Todo esto me vino a cuento esta mañana, cuando leí en el diario que había muerto alguien que yo conocía.
Que creía conocer, hasta que leí lo que su amigo, Manuel Antín, escribió sobre él.
Sabía de la impecable trayectoria de Luis Gregorich, con el que tuve una cordial pero lejana relación.
Pero, cuando Manuel escribió, desde el fondo de su corazón, como era la persona que, por pudor, Luis Gregorich escondía, lamenté no haber sido su amigo.

Sospecho que Manuel, también por pudor, no le dijo con palabras cuánto lo quería. Le bastó (creyó que le bastaba) hacérselo entender con sus silencios.
Me parezco a Manuel, al menos en los defectos. Los dos padecemos viejos pudores, creemos que en con silencio se entiende lo que sentimos.

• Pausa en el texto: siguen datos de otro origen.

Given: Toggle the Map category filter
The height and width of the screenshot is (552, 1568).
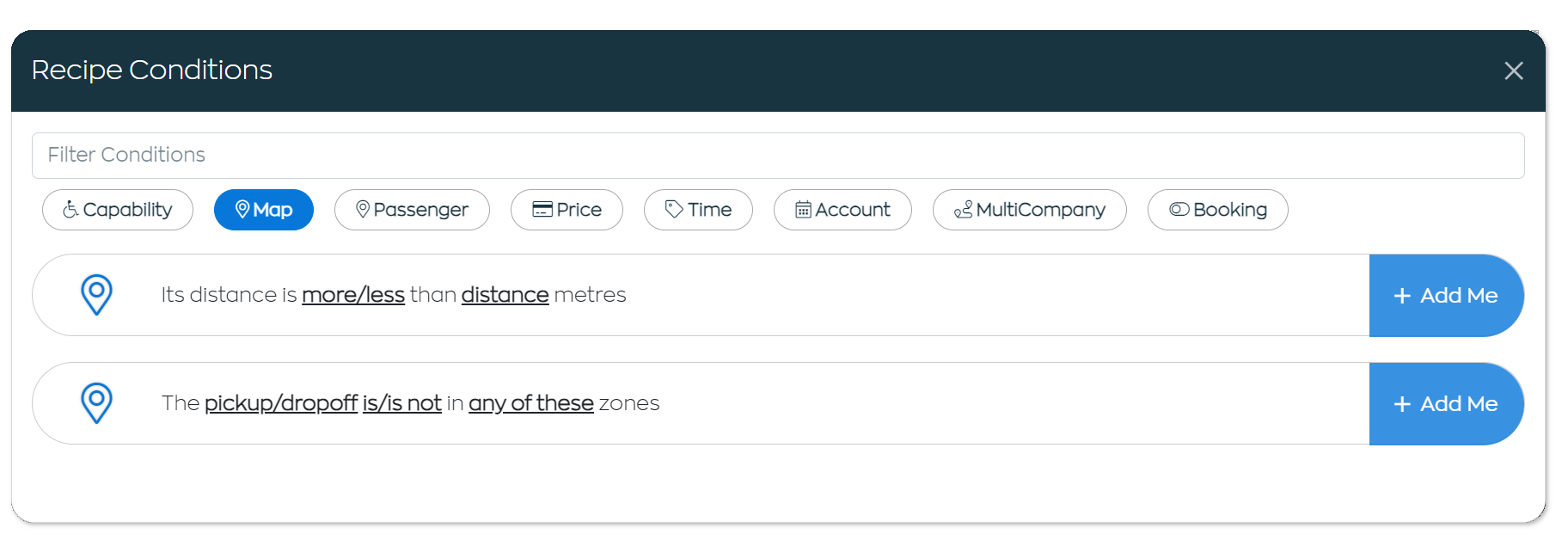Looking at the screenshot, I should coord(264,210).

Pero como viejo pudoroso, estoy a tiempo de arrepentirme. Manuel no se murió, ni tiene la intención de hacerlo. Ni La Nación me va a convocar para recordarlo, si es que se muere antes que yo.
Pero quiero escribir lo que voy a escribir, aunque solo a mi me importe leerlo.
Me importa Manuel Antín más que sus películas, aunque me hayan gustado tanto. No es necesario, porque es bien sabido, que me demore en su magnífica gestión al frente del Instituto Nacional de Cinematografía, o que detalle la importancia de su aporte intelectual en el renacer de nuestra democracia.
Me importa decir que es una gran persona, y que entre sus virtudes esté la que a mí me gustaría tanto poder imitar: la generosidad.
Manuel ayudó y sigue ayudando a muchos.
Conmigo lo hizo desde el comienzo de mi carrera, y lo sigue haciendo, aunque mi carrera haya terminado.
Ama al cine, más de lo que yo lo amo. Y ama a los que lo hacen, sin envidias ni resentimientos por los que tienen un éxito merecido.
Ama también a los que van a amar al cine, que recién comienzan esta aventura cruel y maravillosa. Centenares, tal vez miles, de chicos y chicas le deben su fecunda Universidad del Cine.
Me enseñó que es muy grato enseñar.
Que los que hayamos transitado el cine, más allá de los méritos que tengamos y de los errores que cometimos, podemos darle algo a los que comienzan su camino en esto de crear nuevos mundos con imágenes.
Admiro su sentido del humor, y aprecio, más de lo que él se pueda imaginar, que no se tome en serio y que no le duelan los fracasos comerciales.

De todas las cosas que me enseñó, esa es la que mejor aprendí.
Los viejos pudores son poderosos, y aunque quiere rebelarme contra los que padezco, solo consigo decir y decirle esto que siento con palabras escritas.
Puedo escribir, y me gustaría decirle aunque no me atreva, esto que sigue, que es lo más importante para mí, aunque carezca de trascendencia para los lectores:
Te quiero mucho, Manuel. Y gracias por todo.